_Work instructions_: Reproduce everything from "3. Re:quick - kill" down to "users get shafted." in the Apache HTTP Server milestone text.

_Supplied text_:
►

Kyle Hamilton writes "The Apache Software Foundation today announced that its HTTP Server platform has reached a milestone of eight consecutive years of World Wide Web technology leadership. Since its first release in April of 1995, the Apache HTTP Server has become as pervasive as the Web itself. According to two separate and independent surveys, the Apache HTTP Server, which originally established itself as the leading web server technology in April 1996, continues to acquire even greater market, growing faster than all other competing web server technologies. Achieving eight straight years of technology leadership confirms that the open source model works. Apache is now successfully deployed in a diverse set of environments, from large commercial entities to small nonprofit organizations. We are grateful to the community for their continued support and participation in the development process, said Sander Striker, Vice President of the Apache HTTP Server Project. We are firmly committed to continuing to provide the most accessible and standards-compliant Web server platform in existence."

5 of 44 comments (clear)

  1. Re:Milestone by rabbit994 · · Score: 1, Informative

    Don't you mean another 1010? Thanks Apache for providing a webhosting solution to us all. Even us who are running Windows.

  2. Celebrate with a new version by h3 · · Score: 4, Informative

    Seems like 1.3.31 was officially released today (11 May) after last week's premature 'announcement' here.

    Here's the official announcement/changelog.

    A new version of modssl to go with it too- just in time for the new server I had to set up today :).

    -h3

  3. Re:quick - kill it! kill it! by Edgewize · · Score: 4, Informative

    A word of caution: thttpd is not the brilliant solution that a lot of people think that it is. The best features of thttpd are its low CPU and memory footprints, and its simplicity for virtual hosting. But those are pretty much its only features.

    For sites without too many dependencies per page (javascript, images), it's great. But for most people, there's a huge shortcoming: it does not support persistant (Keep-Alive) connections. Every file request has to wait for a new TCP connection to be established. When your average ping time is 250+ ms, that hurts BAD. Broadband users don't notice so much but modem users get shafted.

    Also, thttpd has serious issues if your total fileset exceeds 1GB. It keeps a cache of last-used files via mmap(), but if you exceed your VM address space (lets say, a couple dozen 200 MB videos), you're in a world of hurt.

    There are commercial versions like Premium THTTPD that cure many of these shortcomings, and include a host of other features like FastCGI for running PHP, etc.

    But in the realm of free software, there is no one-size-fits-all best server. Apache isn't THAT hard to configure, and it beats thttpd in a lot of important areas.

◄

_Material provided_:
►

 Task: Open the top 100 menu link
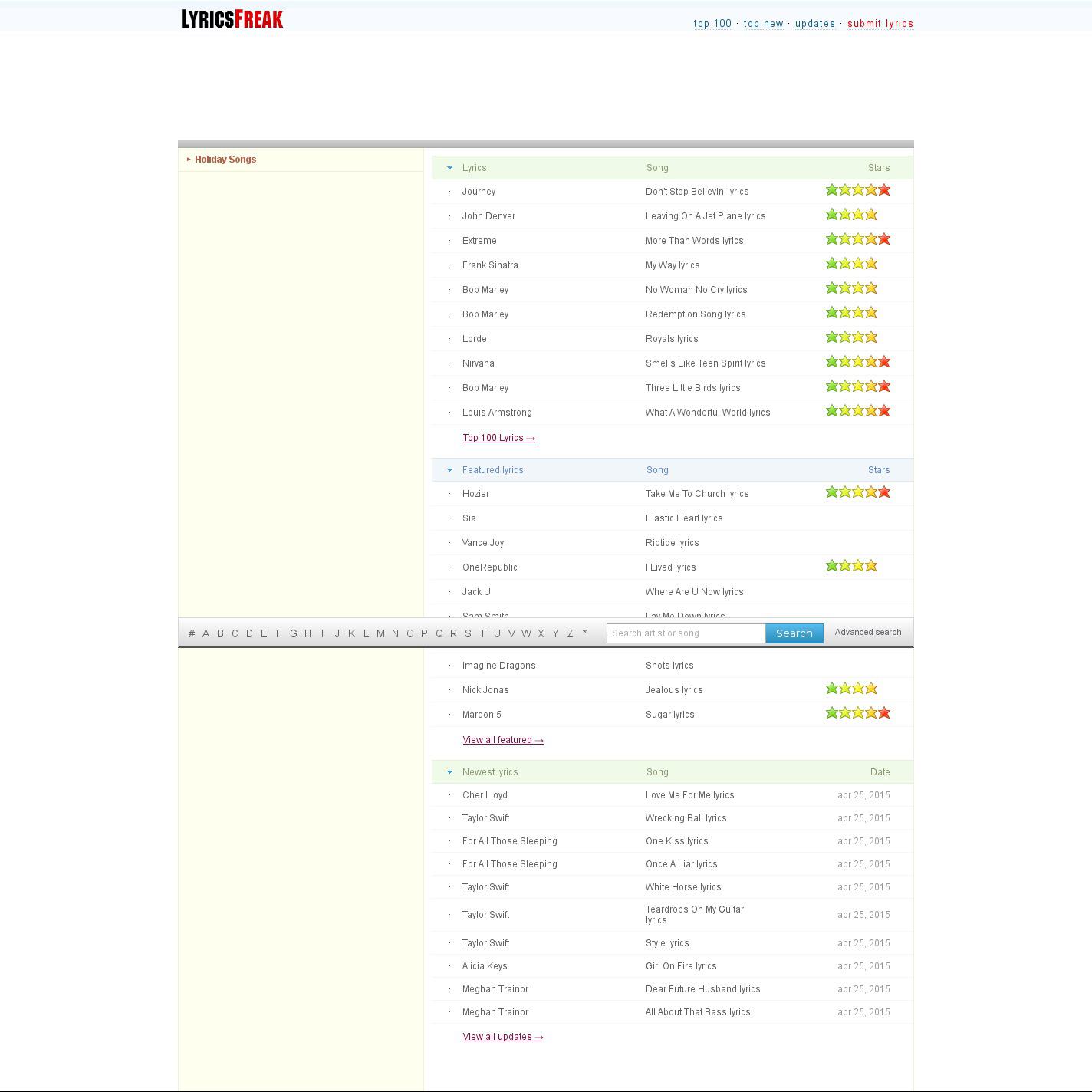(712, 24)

◄
►

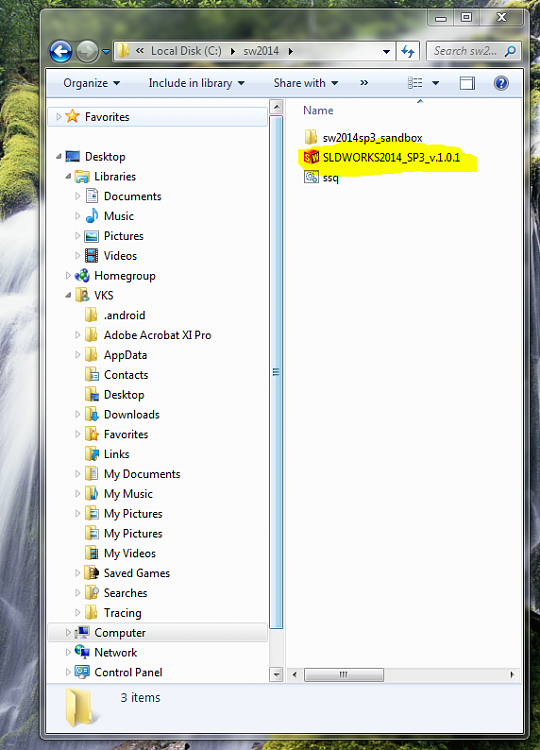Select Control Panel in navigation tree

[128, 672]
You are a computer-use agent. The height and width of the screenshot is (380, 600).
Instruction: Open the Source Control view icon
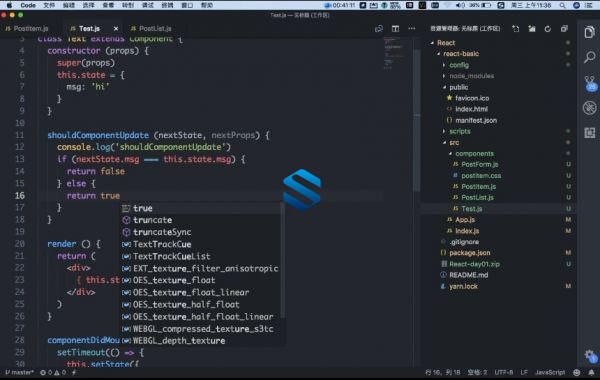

◄

_Result_:
3. Re:quick - kill it! kill it! by Edgewize · · Score: 4, Informative

    A word of caution: thttpd is not the brilliant solution that a lot of people think that it is. The best features of thttpd are its low CPU and memory footprints, and its simplicity for virtual hosting. But those are pretty much its only features.

    For sites without too many dependencies per page (javascript, images), it's great. But for most people, there's a huge shortcoming: it does not support persistant (Keep-Alive) connections. Every file request has to wait for a new TCP connection to be established. When your average ping time is 250+ ms, that hurts BAD. Broadband users don't notice so much but modem users get shafted.